De-regulation was also supposed to help banks offer cheaper mortgages, allowing more Americans to own homes! We've seen how well that is working. And how about competition helping the public schools? No improvement in test scores for seven years from Charter Schools? Oh, dear - must need a little more time for the miracle of competition to deliver.

Obviously my point here is that Conservatism does in fact fail - and not because of poor execution. Some essential services do need to be regulated despite the cannons of Conservative ideology. Although the wonders of Adam Smith's free hand of competition may work in theory, the real world, particularly in the short term, is not so cooperative.

Saturday, March 1, 2008

The Debt Crisis

One of the things saving us from a complete meltdown of the U.S. financial system may be the fact very few people understand what is happening.

I'm not trying to sound like a snob, it's just that the debt market can't be easily described - or distilled down to a simple number like the Dow Jones averages. In fact there is no debt market as such; there are dozens of different markets that are all interrelated.

Suffice to say the debt market is many times larger than the stock market and is the grease that keeps the economy moving from day to day. Problems in the stock market can be costly - but a company doesn't shut down because its stock is off 10%. On the other hand, problems in the debt market can make a company (or the Michigan student loan program, or even an entire nation) shut down virtually overnight.

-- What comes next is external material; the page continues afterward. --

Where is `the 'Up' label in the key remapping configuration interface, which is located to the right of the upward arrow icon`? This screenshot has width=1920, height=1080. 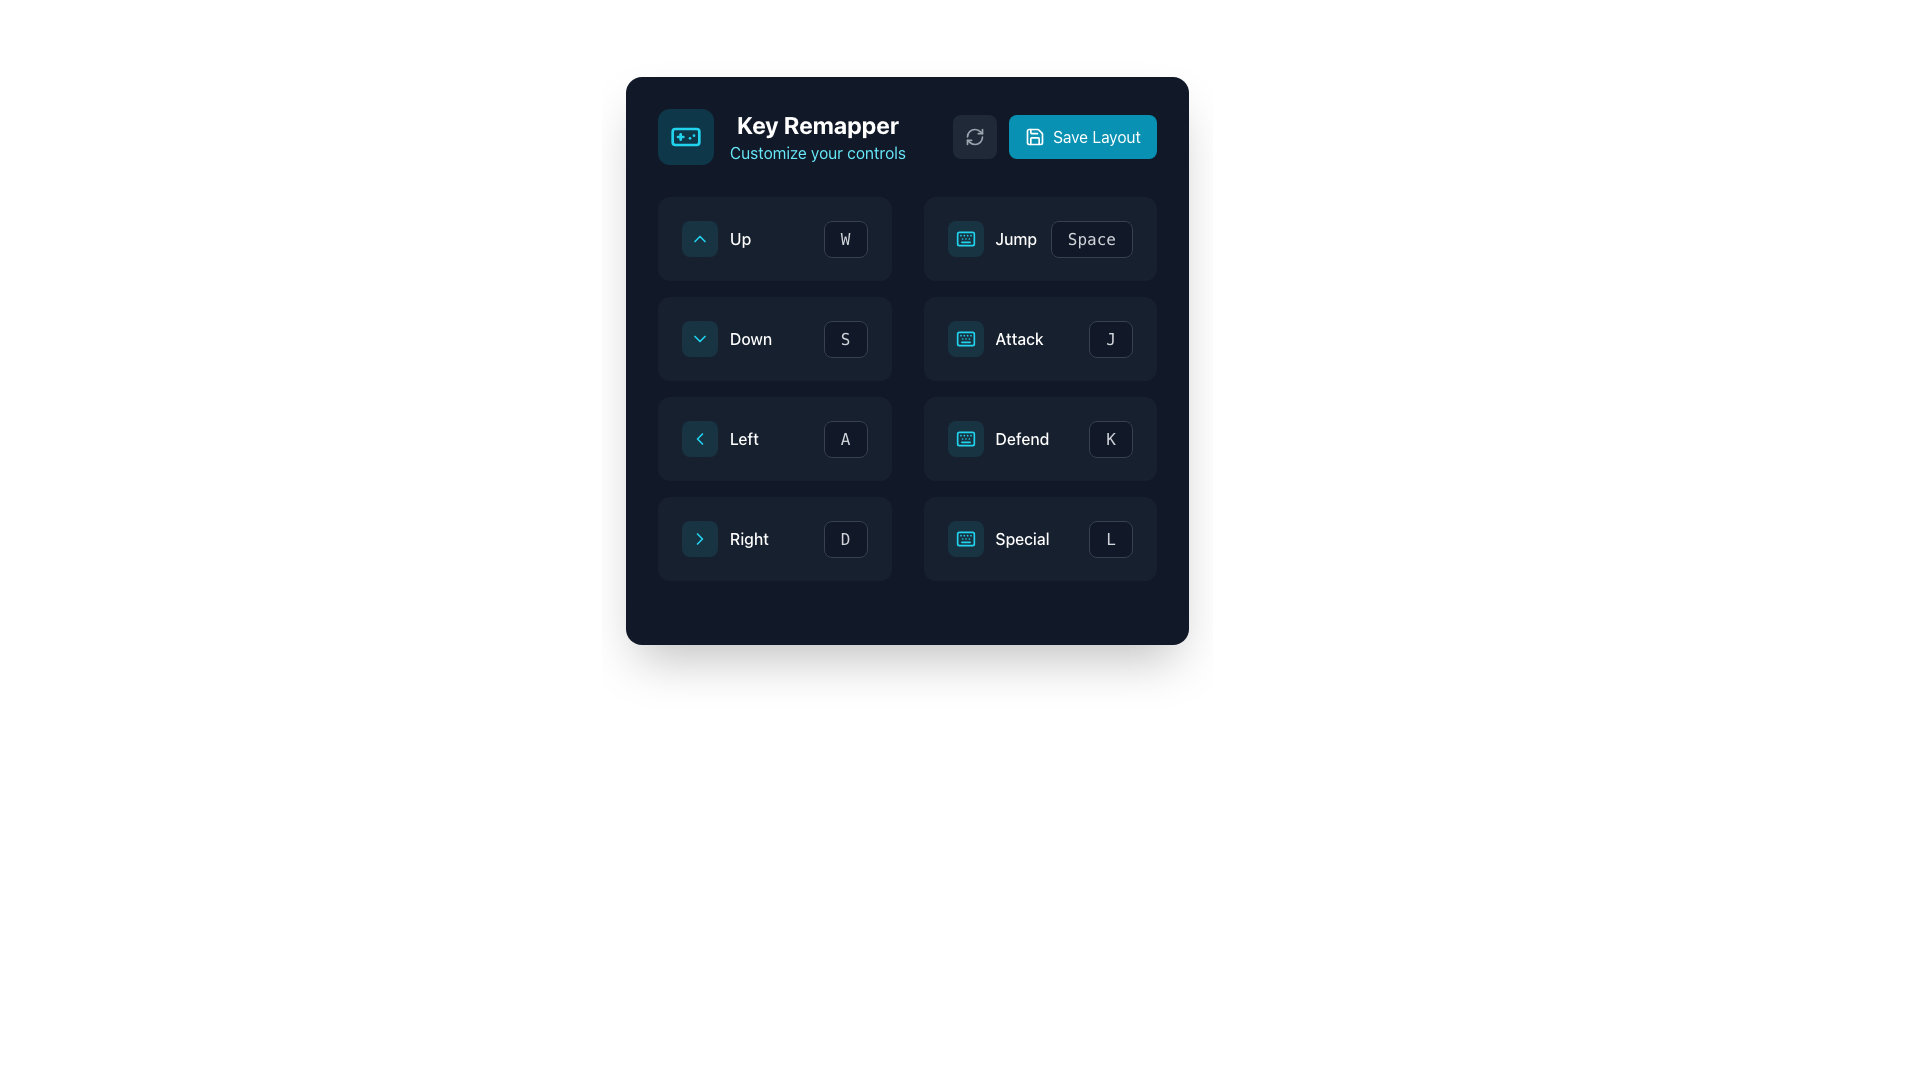
the 'Up' label in the key remapping configuration interface, which is located to the right of the upward arrow icon is located at coordinates (739, 238).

The debt market has been exploited by Wall Street wizards to such a degree that no one really understands it any more. This has been done through the use of derivatives, futures, swaps and options that have nominal values in the trillions of dollars. The Federal Reserve bank has a group of PhD analysts trying to define all the potential failure modes and even they don't understand it.

The prevailing view is that the U.S. government can solve any financial crisis and is too big to fail.

Guess what: it's not true. If people lose confidence in the ability of a borrower (any borrower) to repay its debts, the whole game shuts down. overnight.

If you want to get into the depths of this. Spend some time at the Calculated Risk blog. They make even the most dense and arcane stuff at least somewhat understandable.